El objetivo de ANITA era detectar ondas de radio generadas cuando los rayos cósmicos golpean la atmósfera terrestre. Pero algunos de los pulsos registrados entre 2016 y 2018 no se comportaban como se esperaba: no rebotaban en el hielo, sino que parecían emerger desde debajo del horizonte. Ese detalle, en apariencia insignificante, rompía con todo lo que la física de partículas considera posible.
En aquel momento, la hipótesis más audaz era que ANITA había encontrado señales de nuevas partículas subatómicas o incluso de materia oscura.

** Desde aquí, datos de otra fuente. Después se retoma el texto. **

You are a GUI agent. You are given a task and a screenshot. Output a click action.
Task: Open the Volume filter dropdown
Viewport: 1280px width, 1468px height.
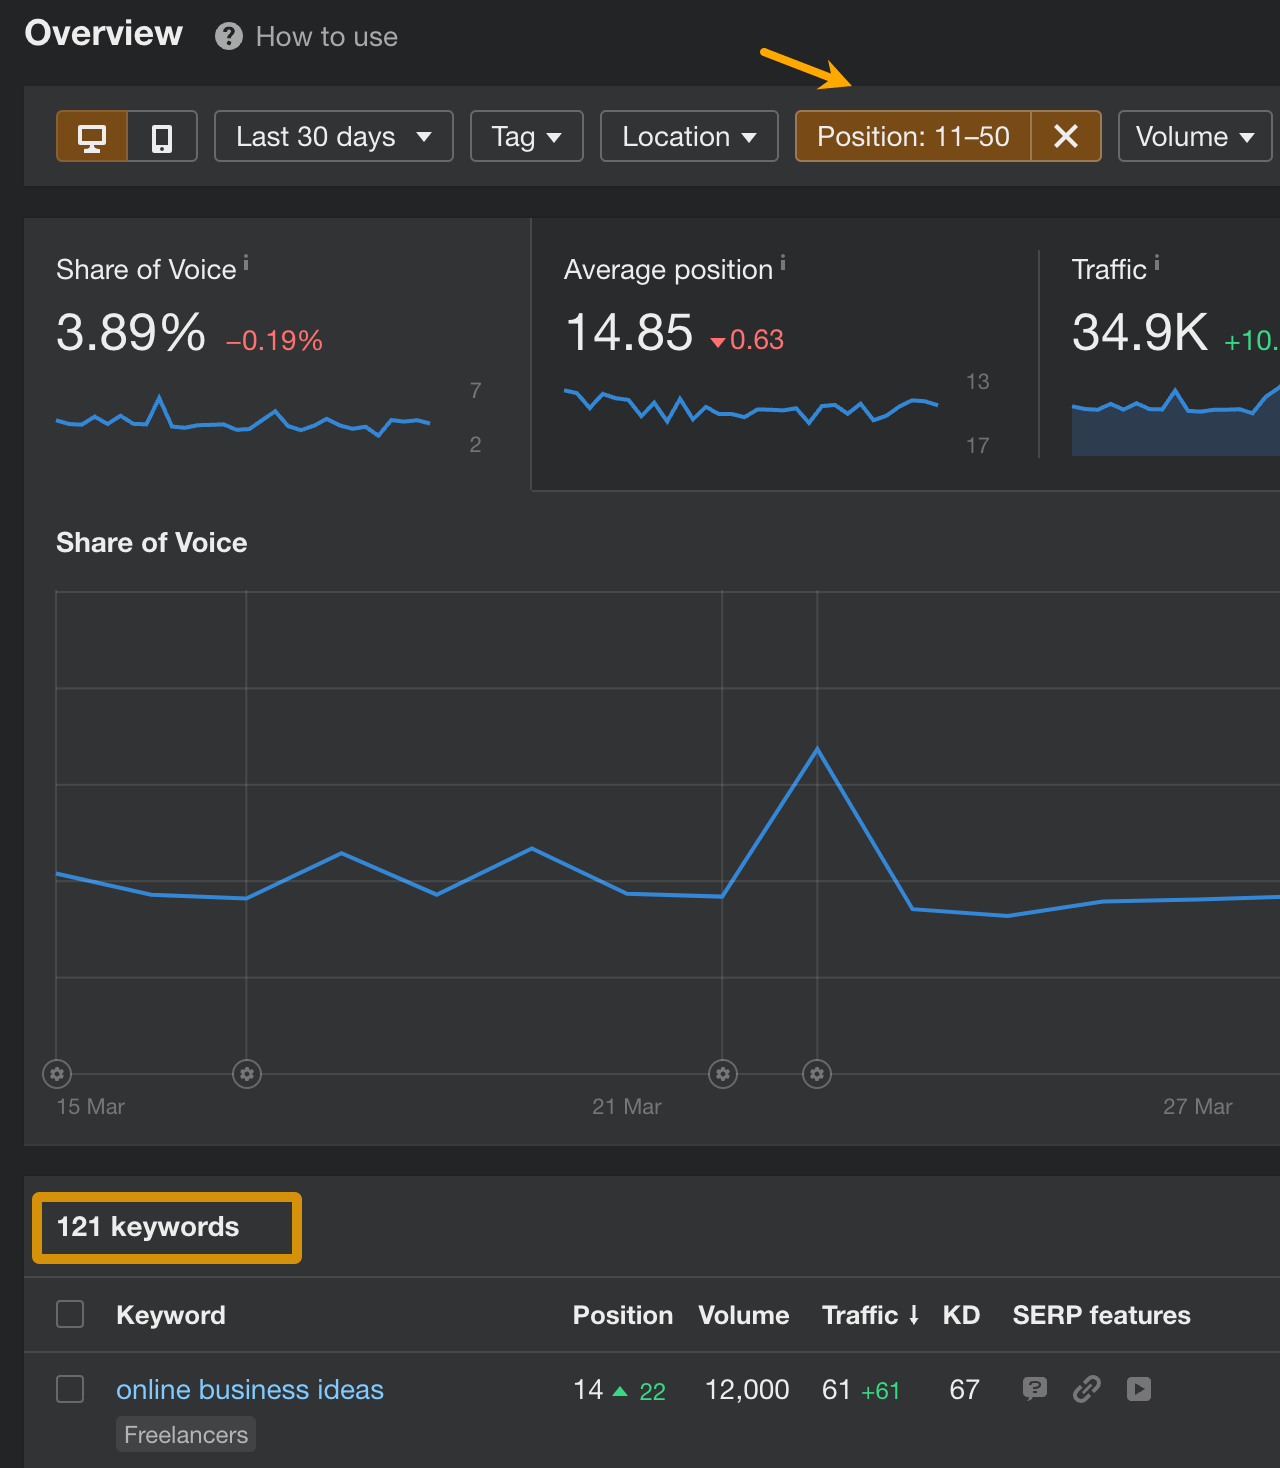click(1194, 136)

Sin embargo, una investigación más reciente liderada por expertos de Penn State y publicada en Physical Review Letters ha añadido contexto a estos resultados. Los científicos analizaron 15 años de datos del Observatorio Pierre Auger en Argentina y no hallaron eventos equivalentes. Todo apunta a que no hay “nueva física” detrás de los pulsos, aunque el misterio persiste.
“Las ondas de radio que detectamos estaban en ángulos extremadamente pronunciados, unos 30 grados por debajo de la superficie del hielo”, explica Stephanie Wissel, profesora de física, astronomía y astrofísica. “Nuestros cálculos muestran que esas señales habrían tenido que atravesar miles de kilómetros de roca sólida antes de llegar al detector. En condiciones normales, eso es imposible. El material habría absorbido completamente las ondas”.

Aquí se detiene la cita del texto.